Task description: Find the lines below holding the word "agent" and copy each of them.

(Recorded information)

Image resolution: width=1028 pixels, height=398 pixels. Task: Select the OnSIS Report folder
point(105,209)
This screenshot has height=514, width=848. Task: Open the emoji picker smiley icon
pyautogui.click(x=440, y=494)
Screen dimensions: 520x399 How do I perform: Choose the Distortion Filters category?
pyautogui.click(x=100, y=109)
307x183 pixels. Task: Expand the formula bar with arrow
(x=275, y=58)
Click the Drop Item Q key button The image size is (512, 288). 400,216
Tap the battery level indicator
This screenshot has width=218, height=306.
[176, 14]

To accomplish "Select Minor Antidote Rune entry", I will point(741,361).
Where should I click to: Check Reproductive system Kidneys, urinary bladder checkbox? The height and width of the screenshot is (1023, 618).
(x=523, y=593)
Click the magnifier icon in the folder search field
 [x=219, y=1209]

(End Recorded information)
(Recorded information)

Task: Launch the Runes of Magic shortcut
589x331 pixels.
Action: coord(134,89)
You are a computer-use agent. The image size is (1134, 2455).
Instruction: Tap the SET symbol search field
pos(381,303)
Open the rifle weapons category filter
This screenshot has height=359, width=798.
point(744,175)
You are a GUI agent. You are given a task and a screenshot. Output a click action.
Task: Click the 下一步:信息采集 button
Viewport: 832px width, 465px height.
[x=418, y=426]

(End Recorded information)

Your solution:
You are a computer-use agent. The image size is (1134, 2455).
You are a GUI agent. You are given a task and a screenshot. Output a click action.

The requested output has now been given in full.